----- GIVEN DATA

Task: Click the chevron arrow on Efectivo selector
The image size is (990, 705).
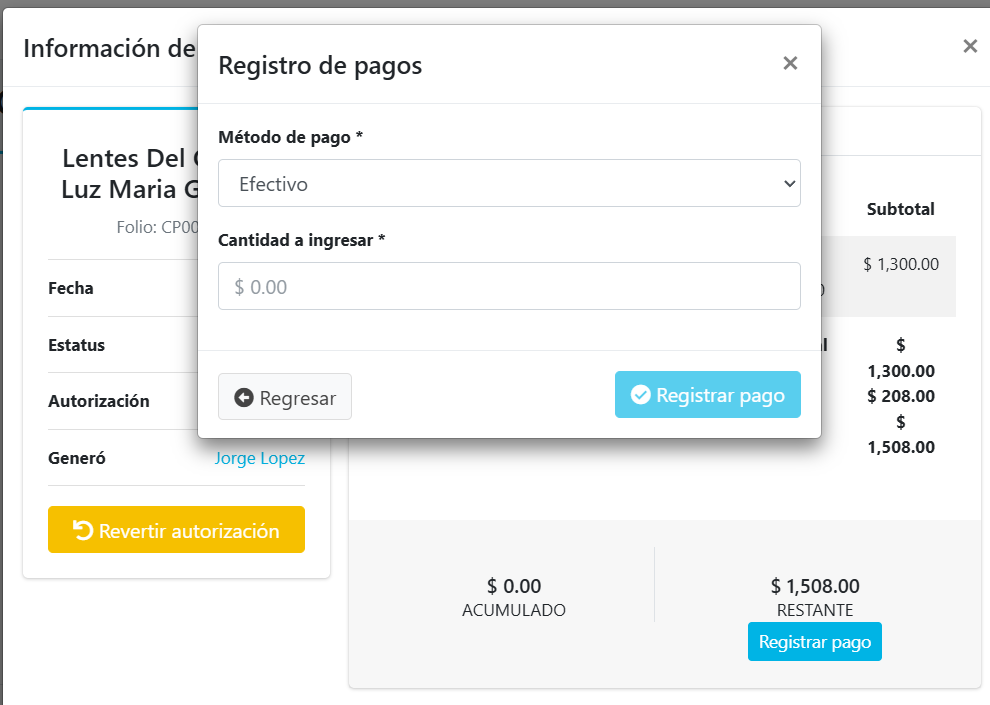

----------
----- GIVEN DATA

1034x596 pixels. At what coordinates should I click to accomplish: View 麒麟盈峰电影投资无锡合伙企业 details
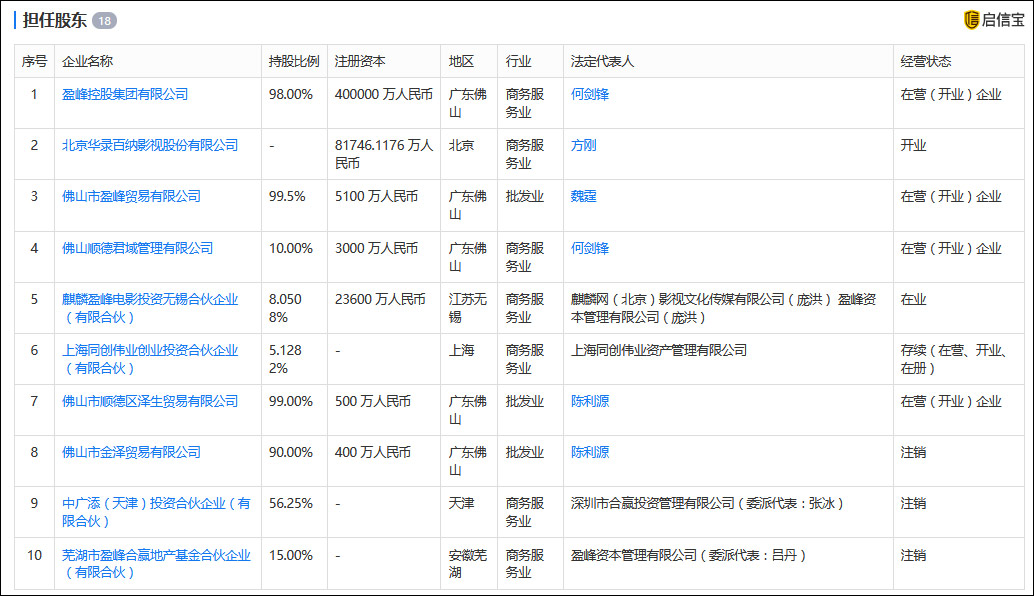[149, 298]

----------
----- GIVEN DATA

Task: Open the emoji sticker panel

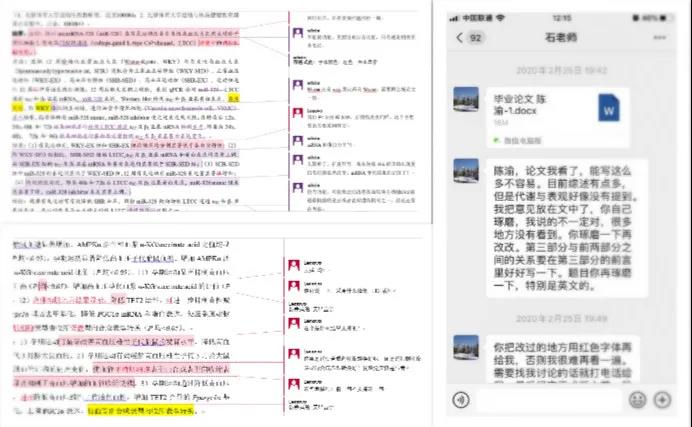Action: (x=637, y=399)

----------

*EXERCISE AIM:*
From the material above, retype precisely the lines between the line holding "Task: Click the" and the line holding "The image size is (990, 705).", inclusive, and nothing beyond them.

*RESPONSE TO THIS TASK:*
Task: Click the chevron arrow on Efectivo selector
The image size is (990, 705).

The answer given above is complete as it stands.